→ **REQUIREMENT**
Scan the records for "width". Report each line that includes it.

_____

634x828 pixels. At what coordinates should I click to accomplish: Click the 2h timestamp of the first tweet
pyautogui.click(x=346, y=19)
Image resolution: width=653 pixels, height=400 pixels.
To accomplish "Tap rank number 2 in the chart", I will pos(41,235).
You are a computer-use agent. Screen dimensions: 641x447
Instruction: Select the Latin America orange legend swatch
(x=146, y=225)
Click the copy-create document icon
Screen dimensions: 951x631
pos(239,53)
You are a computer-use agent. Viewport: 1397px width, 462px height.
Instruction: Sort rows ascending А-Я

_____

→ **SOLUTION TO THE EXERCISE**
Image resolution: width=653 pixels, height=400 pixels.
You are a computer-use agent. Viewport: 1397px width, 462px height.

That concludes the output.